──────── THE DATA

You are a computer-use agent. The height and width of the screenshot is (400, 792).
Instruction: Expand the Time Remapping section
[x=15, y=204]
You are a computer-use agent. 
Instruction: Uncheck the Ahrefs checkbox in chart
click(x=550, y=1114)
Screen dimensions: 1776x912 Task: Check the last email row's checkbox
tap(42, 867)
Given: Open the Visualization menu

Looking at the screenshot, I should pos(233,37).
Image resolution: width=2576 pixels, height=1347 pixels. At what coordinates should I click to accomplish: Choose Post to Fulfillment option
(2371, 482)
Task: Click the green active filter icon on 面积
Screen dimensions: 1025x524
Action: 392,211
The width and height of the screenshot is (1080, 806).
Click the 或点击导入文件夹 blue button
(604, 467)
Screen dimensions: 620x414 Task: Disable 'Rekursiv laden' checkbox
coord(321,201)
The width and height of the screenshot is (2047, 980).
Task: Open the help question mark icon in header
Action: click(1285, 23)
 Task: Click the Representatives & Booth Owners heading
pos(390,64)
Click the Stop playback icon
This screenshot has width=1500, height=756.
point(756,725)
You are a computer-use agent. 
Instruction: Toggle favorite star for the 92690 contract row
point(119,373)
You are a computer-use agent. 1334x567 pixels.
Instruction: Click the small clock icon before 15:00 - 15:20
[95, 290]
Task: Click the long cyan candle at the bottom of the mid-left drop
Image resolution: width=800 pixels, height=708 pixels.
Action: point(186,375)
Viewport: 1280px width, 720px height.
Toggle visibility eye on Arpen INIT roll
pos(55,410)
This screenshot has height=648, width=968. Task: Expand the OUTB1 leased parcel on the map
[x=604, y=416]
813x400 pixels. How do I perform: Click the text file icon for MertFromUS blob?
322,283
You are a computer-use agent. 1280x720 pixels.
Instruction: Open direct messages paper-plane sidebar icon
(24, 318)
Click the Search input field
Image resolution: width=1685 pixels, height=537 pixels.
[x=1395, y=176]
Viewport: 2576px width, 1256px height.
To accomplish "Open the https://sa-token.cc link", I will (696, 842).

────────────────

-- GIVEN EXERCISE --
Please output the lines of the listing above exactly, starting at the line that contains "813x400 pixels. How" and ending at the line that contains "[x=1395, y=176]".

-- TASK ANSWER --
813x400 pixels. How do I perform: Click the text file icon for MertFromUS blob?
322,283
You are a computer-use agent. 1280x720 pixels.
Instruction: Open direct messages paper-plane sidebar icon
(24, 318)
Click the Search input field
Image resolution: width=1685 pixels, height=537 pixels.
[x=1395, y=176]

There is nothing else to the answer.